Read the comments — Prof. Christakis is being roasted by his followers. My guess is that his thinking this stuff is fine for teenagers (versus the very, very strong pushback he’s getting from his Twitter followers) is a reflection of how cut off from ordinary people American elites — especially academic elites — are. It simply doesn’t occur to them that people would find a graphic memoir depicting minors performing fellatio as part of a journey to discovering that the protagonist is “gender queer” as outrageously inappropriate for a school library. Look, I respect Christakis, who was brave when it counted, but I think his reaction is quite telling. And I think it has a lot to do with why our media are so untrustworthy, and why the successor ideology having conquered the senior officer class in the US military makes our country weaker.

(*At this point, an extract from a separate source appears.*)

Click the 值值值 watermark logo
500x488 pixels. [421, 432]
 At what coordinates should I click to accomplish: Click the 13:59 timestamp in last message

It’s all based on ideological lies.

It is long past time for Republican members of Congress to cease and desist their knee-jerk deference to the military, and to push back on this corruption — the ideological corruption, as well as the revolving door between the Pentagon and defense contractors. We haven’t been able to win a war in a long time. Just you wait until we get into a major one. Is it going to take a catastrophe like that to finally force reform? Note well that the Russian Imperial army’s loss in the Russo-Japanese War was a major factor in undermining the Russian people’s confidence in the Tsarist government, which was overthrown in 1917. This stuff matters.

UPDATE: This news just in:

The U.S. Air Force can’t provide its pilots with additional flight hours in part because aircraft sustainment costs have surged to roughly $1 billion, top service leaders told lawmakers Tuesday.

While flying hours do not directly equate to how experienced or proficient a pilot is, there have been concerns about declining cockpit time for years, as this is crucial to maintaining aircraft skills.

According to its fiscal 2022 budget request, the service instead wants to slash flight time by roughly 87,500 hours. The planned reduction is due to the demands of weapon system sustainment, or WSS, which impacts aircraft availability, said Lt. Gen. David Nahom, deputy chief of staff for plans and programs.

The USAF veteran who sent the link comments:

This isn’t good. The amount of resources we allotted to flight training hours has given us our edge over competitors.

Well, clearly he’s wrong. Doesn’t he know that Diversity Is Our Strength™?

UPDATE: A reader writes:

25 years of service and anxiously awaiting retirement that I can’t achieve until I get my Covid shots. For those not in the military, it is worse than you wrote. Those are only the wave tops. It will get worse until large scale war happens, we get our asses kicked, and are forced to refocus to win.